Posted by Ilham Malik on January 22, 2018

C-165/16 Lounes

This is a preliminary ruling by the Court of Justice of the European Union concerning the interpretation of Directive 2004/38/EC of the European Parliament on the right of citizens of the Union and their family members to move and reside freely within the territory of the Member States.

Brief facts and chronology

The Applicant, Mr Lounes, is an Algerian national married to Ms Ormazabal, a Spanish national who first entered the United Kingdom in September 1996. Ms Ormazabal naturalised as a British citizen on 12/08/09 while also retaining her Spanish nationality. The Applicant first met Ms Ormazabel in 2013 and married her in a religious ceremony on 01/01/14 and in a civil ceremony on 16/05/14.

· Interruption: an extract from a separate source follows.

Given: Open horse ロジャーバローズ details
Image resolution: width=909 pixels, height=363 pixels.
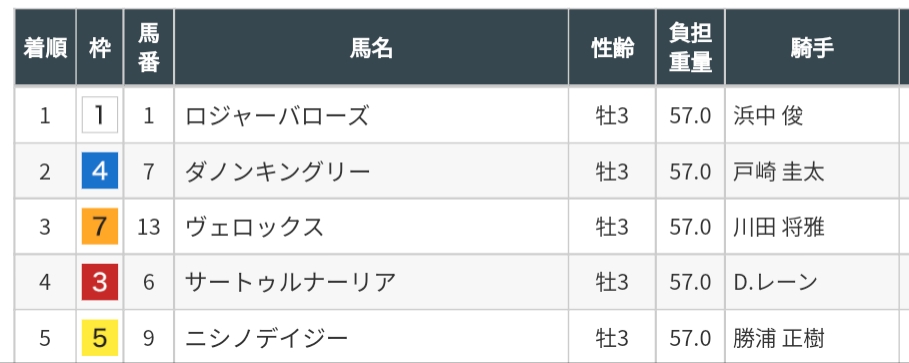Looking at the screenshot, I should click(x=277, y=116).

The Applicant applied for a residence card as the family member of an EEA national on 15/04/14. This application was refused on 22/05/14 by the Secretary of State for the Home Department (SSHD) on the basis that Ms Ormazabal was no longer regarded as an EEA national because she had become a British Citizen. The SSHD relied on the amendment of Regulation 2 of the EEA Regulations 2006 by EEA Regulations 2012/1547 and 2012/2560 to support her decision. The relevant Regulation reads:

2.—(1) In these Regulations –   

“EEA national” means a national of an EEA State who is not also a British citizen.

The Applicant appealed the decision to the Administrative Court which expressed doubts as to the compatibility of the decision and Regulation 2, as amended with Article 21 of the Treaty on the Functioning of the European Union (TFEU) and Article 3(1) of Directive 2004/38.

Article 21(1) TFEU provides:

Every citizen of the Union shall have the right to move and reside freely within the territory of the Member States, subject to the limitations and conditions laid down in the Treaties and by the measures adopted to give them effect.

Article 3(1) of Directive 2004/38 provides:

“This Directive shall apply to all Union citizens who move to or reside in a Member State other than that of which they are a national, and to their family members as defined in point 2 of Article 2 who accompany or join them.”

The Administrative Court stayed the proceedings and referred the following question to the Court of Justice for a preliminary ruling:

 ‘Where a Spanish national and Union citizen:

moves to the United Kingdom, in the exercise of her right to free movement under Directive [2004/38]; and

resides in the United Kingdom in the exercise of her right under Article 7 or Article 16 of Directive [2004/38]; and

subsequently acquires British citizenship, which she holds in addition to her Spanish nationality, as a dual national; and

several years after acquiring British citizenship, marries a third country national with whom she resides in the United Kingdom;

are she and her spouse both beneficiaries of Directive [2004/38], within the meaning of Article 3(1), whilst she is residing in the United Kingdom, and holding both Spanish nationality and British citizenship?’

Court of Justice Ruling

The Court of Justice held that the Applicant would not benefit from a derived right of residence on the basis of Directive 2004/38/EC. However, the Court found that the situation of a national of one Member State, who has exercised her freedom of movement to move and reside in another Member State, cannot be treated in the same way as a domestic case (a citizen of the state who has not exercised her freedom of movement rights) merely because the person has acquired the nationality of the host State. To hold otherwise would undermine the effectiveness of Article 21(1) TFEU by discouraging free movement and integration into a different Member State. The Court ruled that the applicant would be eligible for a derived right of residence under Article 21(1) on conditions which must not be stricter than those provided in an application for a residence card under Directive 2004/38.